LGMEMLJun 22, 2024

Learning When the Concept Shifts: Confounding, Invariance, and Dimension Reduction

arXiv:2406.15904v1
Originality Incremental advance
AI Analysis

This addresses domain adaptation for practitioners using observational data, but it is incremental as it builds on existing causal and invariance frameworks.

The paper tackles the problem of domain adaptation with observational data when unobserved confounding causes distribution shifts, proposing a representation learning method that finds invariant linear subspaces to improve target prediction. The method achieves a nearly ideal gap between target and source risk and is validated on three real-world datasets.

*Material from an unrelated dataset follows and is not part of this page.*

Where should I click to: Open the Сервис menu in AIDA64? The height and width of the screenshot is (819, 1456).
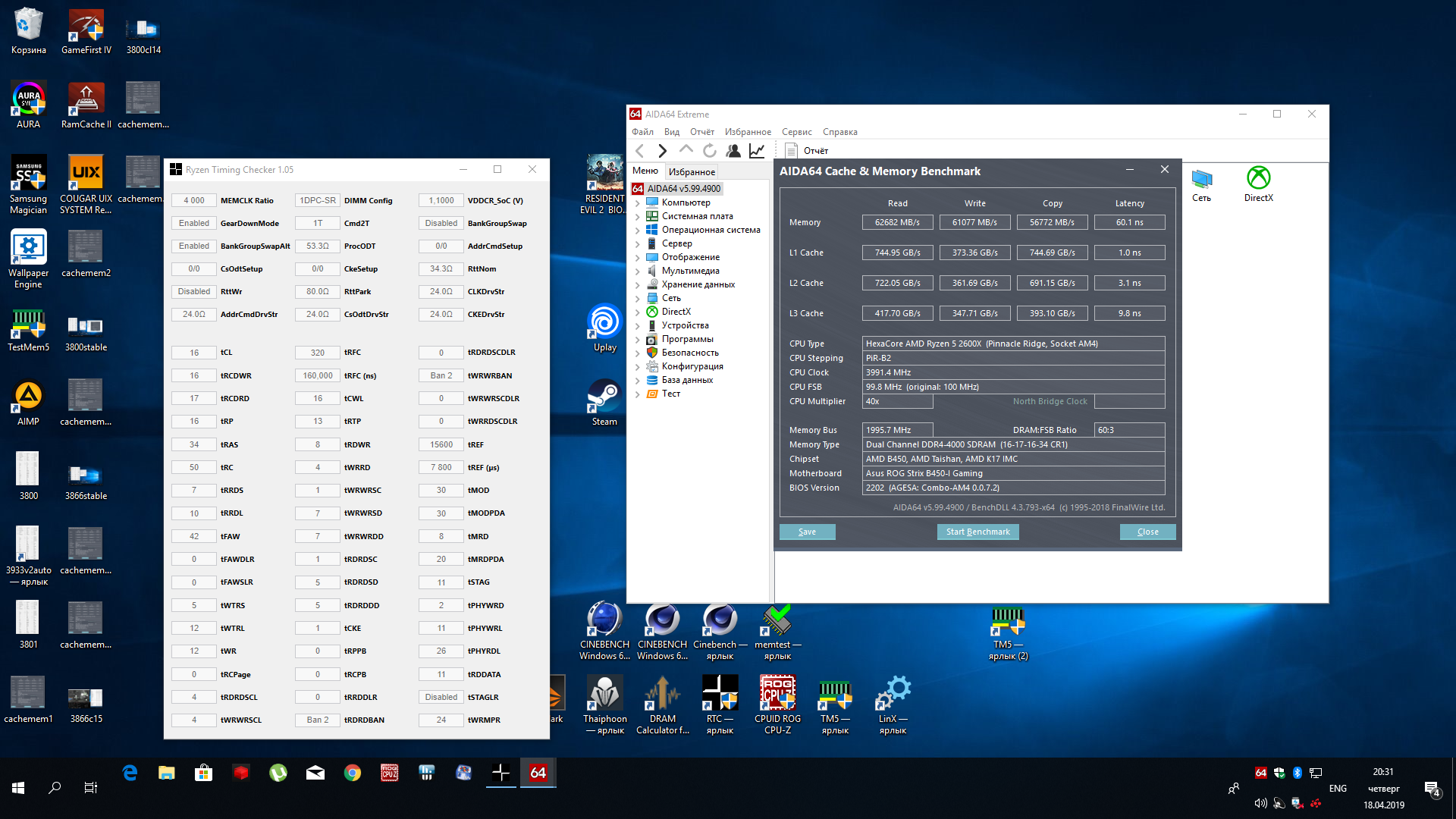pos(796,132)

Practitioners often deploy a learned prediction model in a new environment where the joint distribution of covariate and response has shifted. In observational data, the distribution shift is often driven by unobserved confounding factors lurking in the environment, with the underlying mechanism unknown. Confounding can obfuscate the definition of the best prediction model (concept shift) and shift covariates to domains yet unseen (covariate shift). Therefore, a model maximizing prediction accuracy in the source environment could suffer a significant accuracy drop in the target environment. This motivates us to study the domain adaptation problem with observational data: given labeled covariate and response pairs from a source environment, and unlabeled covariates from a target environment, how can one predict the missing target response reliably? We root the adaptation problem in a linear structural causal model to address endogeneity and unobserved confounding. We study the necessity and benefit of leveraging exogenous, invariant covariate representations to cure concept shifts and improve target prediction. This further motivates a new representation learning method for adaptation that optimizes for a lower-dimensional linear subspace and, subsequently, a prediction model confined to that subspace. The procedure operates on a non-convex objective-that naturally interpolates between predictability and stability/invariance-constrained on the Stiefel manifold. We study the optimization landscape and prove that, when the regularization is sufficient, nearly all local optima align with an invariant linear subspace resilient to both concept and covariate shift. In terms of predictability, we show a model that uses the learned lower-dimensional subspace can incur a nearly ideal gap between target and source risk. Three real-world data sets are investigated to validate our method and theory.